Check Constraints

You can declare a check constraint to limit the values users insert into a column in a table.

Check constraints are useful for applications that check a limited, specific range of values. A check constraint specifies a search_condition that any value must pass before it is inserted into the table. A search_condition can include:

An expression can include arithmetic operations and Transact-SQL built-in functions. The search_condition cannot contain subqueries, a set function specification, or a target specification.

For example, this statement ensures that only certain values can be entered for the pub_id column:
create table my_new_publishers
(pub_id      char(4)
        check (pub_id in ("1389", "0736", "0877",
             "1622", "1756")
        or pub_id like "99[0-9][0-9]"),
pub_name     varchar(40),
city         varchar(20),
state        char(2))

Column-level check constraints can reference only the column on which the constraint is defined; they cannot reference other columns in the table. Table-level check constraints can reference any columns in the table. create table allows multiple check constraints in a column definition.

Because check constraints do not override column definitions, you cannot use a check constraint to prohibit null values if the column definition permits them. If you declare a check constraint on a column that allows null values, you can insert NULL into the column, implicitly or explicitly, even though NULL is not included in the search_condition. For example, suppose you define the following check constraint on a table column that allows null values:
check (pub_id in ("1389", "0736", "0877", "1622", "1756"))
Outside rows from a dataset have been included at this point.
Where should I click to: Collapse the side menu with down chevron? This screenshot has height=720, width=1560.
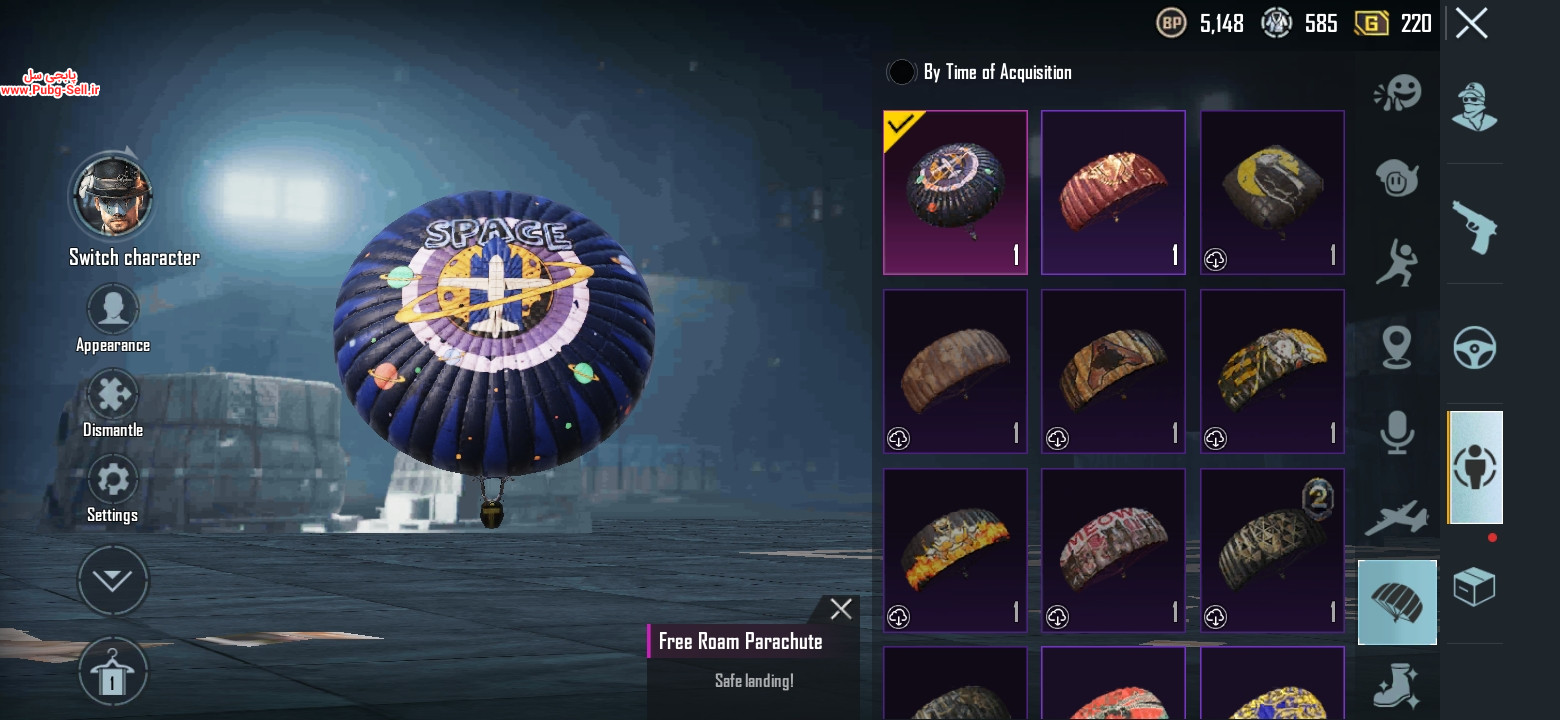point(113,580)
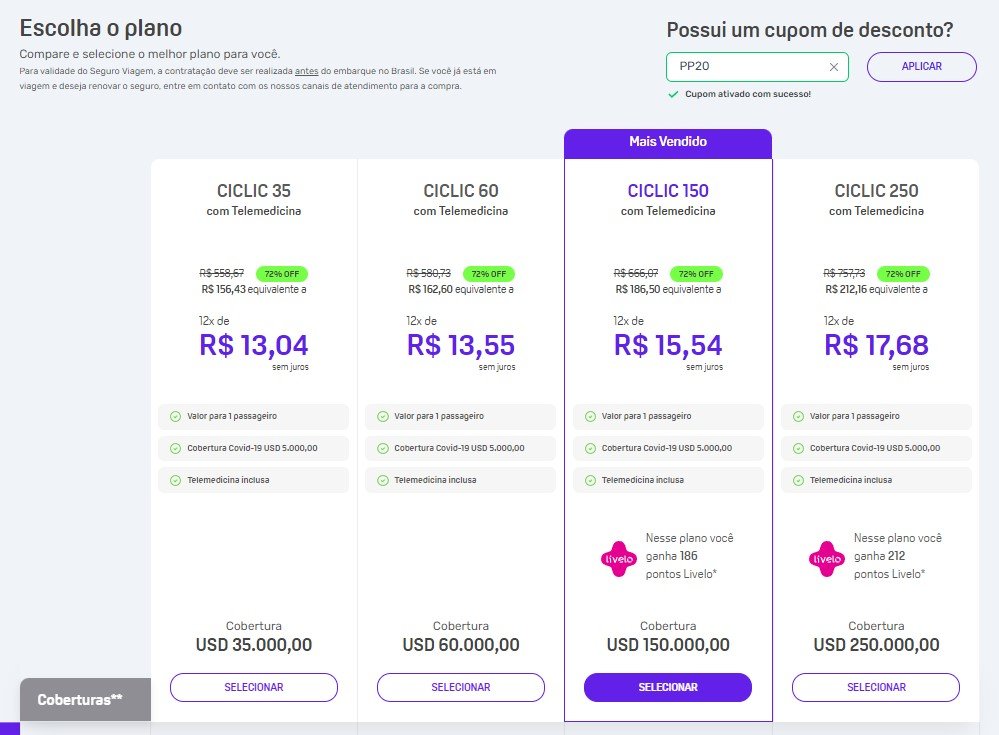Click the green checkmark beside Cupom ativado com sucesso
This screenshot has width=999, height=735.
click(673, 94)
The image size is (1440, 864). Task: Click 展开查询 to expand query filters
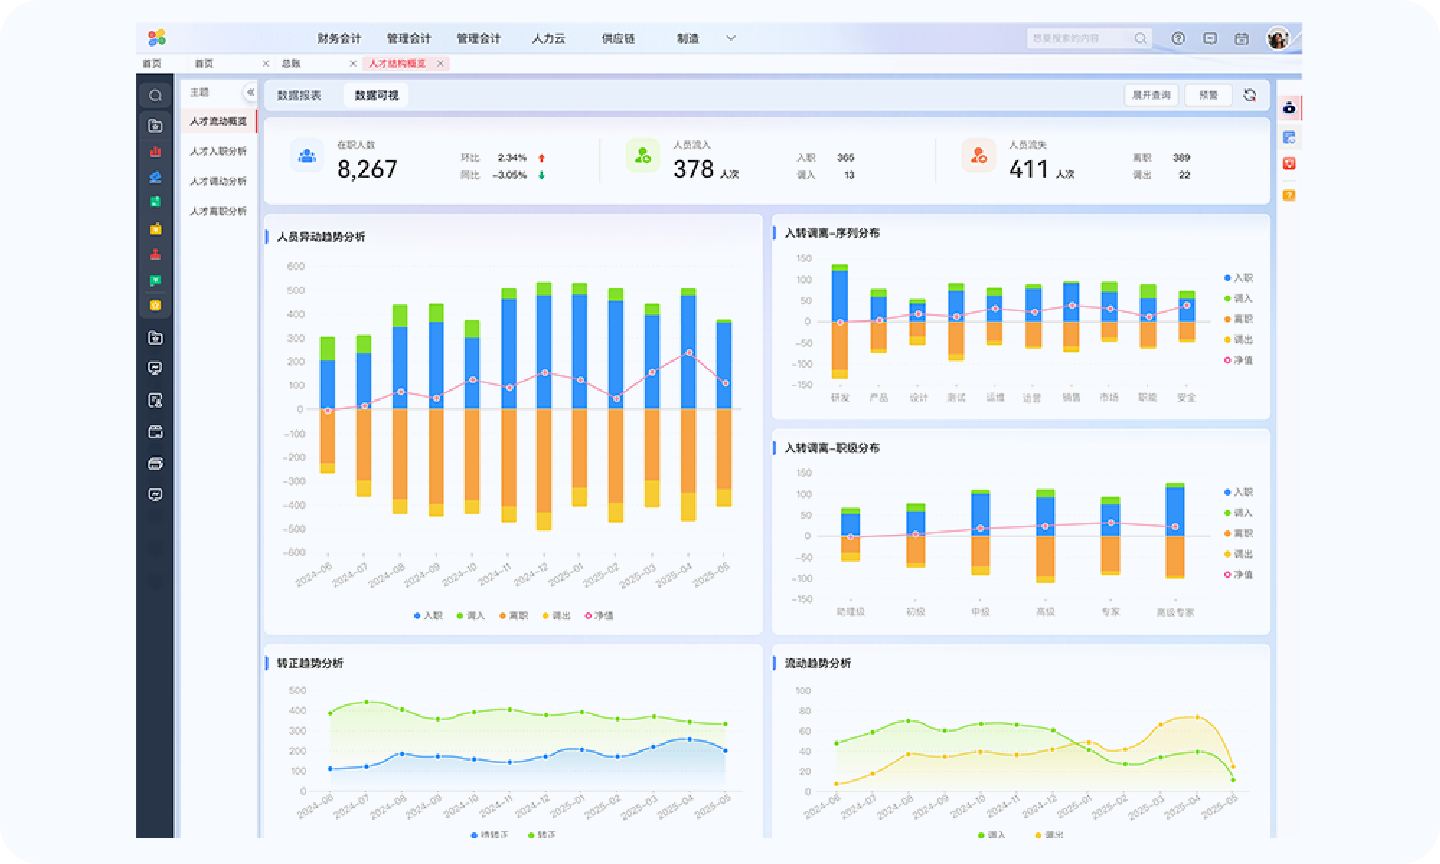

You can still insert NULL into that column. The column definition overrides the check constraint because the following expression always evaluates to true:

col_name != null 

When you create a check constraint, source text, which describes the check constraint, is stored in the text column of the syscomments system table.

Warning!   Do not remove this information from syscomments; doing so can cause problems for future upgrades of SAP ASE.

If you have security concerns, encrypt the text in syscomments by using sp_hidetext, described in the Reference Manual: Procedures.